[Start of section]

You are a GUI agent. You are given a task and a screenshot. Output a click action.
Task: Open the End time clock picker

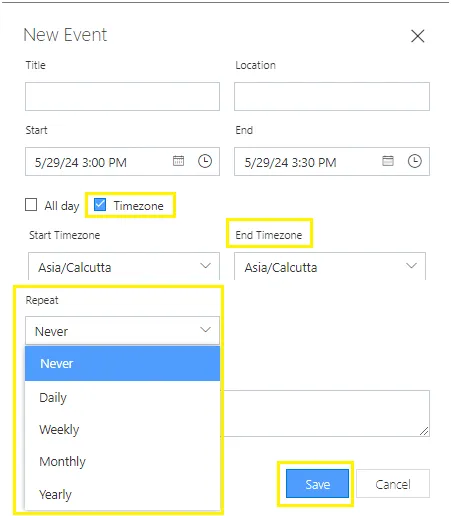coord(414,161)
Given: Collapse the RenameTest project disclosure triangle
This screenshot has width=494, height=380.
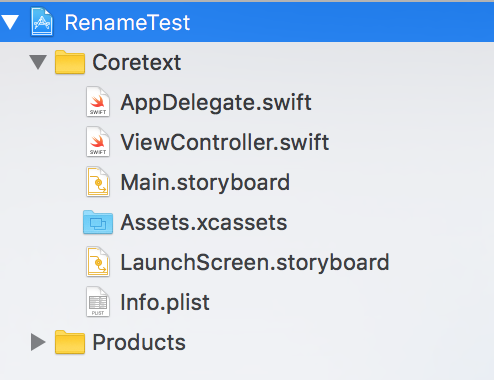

[End of section]

What you need to do
Find the lines above that contain "screenshot" and report their number, without comment.

Result below
2